Ventrikuläre Tachykardie (VT, schneller Herzschlag)

Eine ventrikuläre Tachykardie ist durch drei oder mehr aufeinander folgende Herzschläge definiert, die im Ventrikel (Herzkammer) ausgelöst werden und die mehr als 100 Schlägen pro Minute entsprechen. Sie wird häufig als Komplikation aufgrund einer anderen Herzerkrankung angesehen.

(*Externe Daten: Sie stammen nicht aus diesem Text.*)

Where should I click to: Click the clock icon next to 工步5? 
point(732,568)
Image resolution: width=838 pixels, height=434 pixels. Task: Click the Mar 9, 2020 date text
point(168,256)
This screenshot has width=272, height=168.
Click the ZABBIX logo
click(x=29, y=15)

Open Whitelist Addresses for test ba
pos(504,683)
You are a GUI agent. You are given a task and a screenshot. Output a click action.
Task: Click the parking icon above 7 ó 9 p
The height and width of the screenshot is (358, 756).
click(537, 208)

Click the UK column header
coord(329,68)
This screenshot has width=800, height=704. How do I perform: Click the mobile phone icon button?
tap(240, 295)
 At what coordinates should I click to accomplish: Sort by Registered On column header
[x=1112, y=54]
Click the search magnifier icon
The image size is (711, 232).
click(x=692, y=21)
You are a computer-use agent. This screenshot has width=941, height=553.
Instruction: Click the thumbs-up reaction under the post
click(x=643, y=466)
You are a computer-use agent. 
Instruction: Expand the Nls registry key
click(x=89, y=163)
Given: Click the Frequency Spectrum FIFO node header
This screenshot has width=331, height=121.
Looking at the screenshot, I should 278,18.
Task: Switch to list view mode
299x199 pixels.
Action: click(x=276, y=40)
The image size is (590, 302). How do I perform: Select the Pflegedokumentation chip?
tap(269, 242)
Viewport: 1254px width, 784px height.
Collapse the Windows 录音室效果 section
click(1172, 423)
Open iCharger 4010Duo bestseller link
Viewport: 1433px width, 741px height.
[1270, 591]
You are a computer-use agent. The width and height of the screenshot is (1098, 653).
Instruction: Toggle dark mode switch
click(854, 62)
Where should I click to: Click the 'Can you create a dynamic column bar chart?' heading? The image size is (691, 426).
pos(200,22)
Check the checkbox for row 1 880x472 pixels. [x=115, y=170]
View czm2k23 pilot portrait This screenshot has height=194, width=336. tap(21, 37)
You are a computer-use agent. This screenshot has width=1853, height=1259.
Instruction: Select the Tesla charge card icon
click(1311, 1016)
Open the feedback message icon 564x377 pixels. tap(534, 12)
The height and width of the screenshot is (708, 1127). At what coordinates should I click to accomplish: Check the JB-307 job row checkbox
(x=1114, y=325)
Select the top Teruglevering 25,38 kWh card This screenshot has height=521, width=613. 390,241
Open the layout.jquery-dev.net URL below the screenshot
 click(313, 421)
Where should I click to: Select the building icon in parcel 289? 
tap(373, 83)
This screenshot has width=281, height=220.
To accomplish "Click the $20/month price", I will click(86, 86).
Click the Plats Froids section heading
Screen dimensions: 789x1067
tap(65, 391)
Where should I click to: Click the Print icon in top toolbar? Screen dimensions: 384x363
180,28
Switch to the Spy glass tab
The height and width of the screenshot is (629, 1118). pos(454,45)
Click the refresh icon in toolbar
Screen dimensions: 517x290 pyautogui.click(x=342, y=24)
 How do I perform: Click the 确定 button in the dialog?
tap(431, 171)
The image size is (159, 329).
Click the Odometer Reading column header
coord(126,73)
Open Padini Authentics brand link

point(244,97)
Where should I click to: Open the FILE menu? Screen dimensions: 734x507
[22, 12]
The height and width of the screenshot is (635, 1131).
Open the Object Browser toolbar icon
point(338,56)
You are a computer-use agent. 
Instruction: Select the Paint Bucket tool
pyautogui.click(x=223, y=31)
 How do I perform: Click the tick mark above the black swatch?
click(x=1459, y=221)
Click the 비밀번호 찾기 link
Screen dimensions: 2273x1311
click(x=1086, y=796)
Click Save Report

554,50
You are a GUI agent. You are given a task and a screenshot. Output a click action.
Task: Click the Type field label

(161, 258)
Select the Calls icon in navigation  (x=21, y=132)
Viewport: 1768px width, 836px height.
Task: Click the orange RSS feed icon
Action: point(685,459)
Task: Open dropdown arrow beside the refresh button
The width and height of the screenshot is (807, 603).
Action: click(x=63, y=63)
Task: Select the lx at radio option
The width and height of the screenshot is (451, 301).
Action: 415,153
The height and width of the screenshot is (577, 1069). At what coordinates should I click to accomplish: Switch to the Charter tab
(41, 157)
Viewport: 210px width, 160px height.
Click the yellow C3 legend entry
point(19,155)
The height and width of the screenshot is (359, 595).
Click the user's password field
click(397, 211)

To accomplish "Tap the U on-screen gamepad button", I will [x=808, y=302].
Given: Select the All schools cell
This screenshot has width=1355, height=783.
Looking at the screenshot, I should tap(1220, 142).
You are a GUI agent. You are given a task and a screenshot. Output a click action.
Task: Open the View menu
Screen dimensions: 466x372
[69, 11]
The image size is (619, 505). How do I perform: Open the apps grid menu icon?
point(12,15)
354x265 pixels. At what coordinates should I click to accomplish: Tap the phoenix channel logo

Was ist eine ventrikuläre Tachykardie?

Das Herz besteht aus zwei Vorhöfen und zwei Herzkammern (Ventrikel). Tachykardie bedeutet eine erhöhte Herzfrequenz (die übliche Herzfrequenz liegt zwischen etwa 60 und 80 Schlägen pro Minute, bei körperlicher Belastung auch höher). Der Herzschlag beginnt normalerweise mit einem elektrischen Impuls im rechten Vorhof, der sich über das Erregungsleitungssystem nach unten in die Herzkammern ausbreitet. Wenn der Impuls die Ventrikel erreicht, ziehen diese sich zusammen (Muskelkontraktion). Diese koordiniierten Muskelkontraktionen der Vorhöfe und Herzkammern führen dazu, dass das Blut im Körperkreislauf regelmäßig weitergepumpt wird.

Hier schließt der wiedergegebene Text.